● **YOUR INSTRUCTIONS**
Output the data that follows, keeping every line identical.

···

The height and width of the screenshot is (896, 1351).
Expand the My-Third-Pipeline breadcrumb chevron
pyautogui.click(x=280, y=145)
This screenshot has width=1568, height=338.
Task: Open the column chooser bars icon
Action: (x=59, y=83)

···

● **EXERCISE RESULT**
The height and width of the screenshot is (896, 1351).
Expand the My-Third-Pipeline breadcrumb chevron
pyautogui.click(x=280, y=145)
This screenshot has width=1568, height=338.
Task: Open the column chooser bars icon
Action: (x=59, y=83)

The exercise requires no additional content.